The Committee is of the view that representation of the parents/child by the attorney/Deputy Director would constitute the appearance of impropriety given his earlier quasi-judicial role in the matter. The committee has earlier opined that it would be improper for an attorney who, in his capacity as a commissioner in chancery, reported on accountings in a suit involving an estate, to subsequently represent as counsel, and file a suit for, the beneficiaries of the same estate. (See LE Op. 269)
In another application of the Canon 9 prohibitions, the Committee opined that it would not be improper for a member of a law firm, other than the lawyer who acted as the substitute judge and heard the traffic case, to undertake the representation of an insured defendant in a civil suit which arose as a result of the traffic accident. (See LE Op. 686) Although the instant matter differs somewhat from the situation in LE Op. 686, the Committee believes that this Legal Ethics Opinion is instructive, and opines that the attorney/Deputy Director can properly supervise the representation of the parents/child by the state agency for which he has responsibility if he concludes that to do so is a good faith exercise of the agency's public responsibility and not merely an exercise to support his own previous conclusions. This opinion is conditioned further on the fact that the staff attorney who becomes attorney of record and actually represents the parents/child, although hired and employed by the state agency, will be primarily responsible for that matter, exercising independent professional judgment and fully discharging his ethical responsibilities. Whereas the attorney/Deputy Director, in carrying out his duties for the state agency, routinely may appear in cases as co- counsel and would ordinarily supervise the staff attorneys with regard to case management, strategies and tactics, it is the opinion of the Committee that in this specific case, because of his prior quasi-judicial role, the attorney/Deputy Director should not appear as co-counsel of record and should limit his role to administrative supervision of the staff attorney assigned to the case. These limitations similarly would apply to any cases where the agency offered representation to clients who had earlier appeared before the attorney/Deputy Director in his capacity as a hearing officer.
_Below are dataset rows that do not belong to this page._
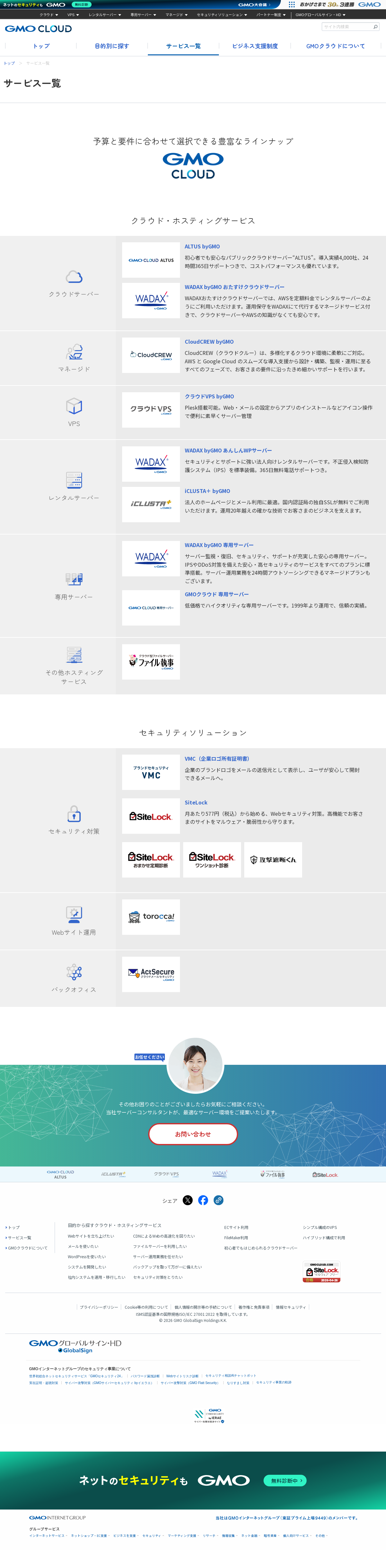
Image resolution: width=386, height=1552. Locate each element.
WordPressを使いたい (87, 1257)
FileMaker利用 (236, 1238)
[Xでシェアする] (188, 1201)
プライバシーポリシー (99, 1308)
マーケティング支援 (182, 1537)
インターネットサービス (47, 1537)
The Committee's opinion is further tempered and influenced by the possibility that a failure of the state agency to undertake representation of the parents/child because of the potential for an appearance of impropriety might result in abrogation of the state agency's public duty, and the Deputy Director's responsibility as a manager, to provide such services. Despite the need for a heightened sensitivity to public perception regarding the attorney's involvement as an advocate in a matter in which he earlier had judicial responsibilities, amputations of the disqualification of the Deputy Director to the entire agency might work an undue hardship on the parents/child. In carrying out his public responsibilities as Deputy Director, the attorney may wish to attempt to find a substitute manager within the agency for this particular matter. If no substitute or authorized designee can be found for this matter, however, then the Deputy Director may continue to administratively manage the attorney representing the parents/child under the conditions set forth above. Further, the Deputy Director may permit decisions regarding litigation strategies and tactics to be made by consensus of the group of staff attorneys while taking no personal active role in that decision- making.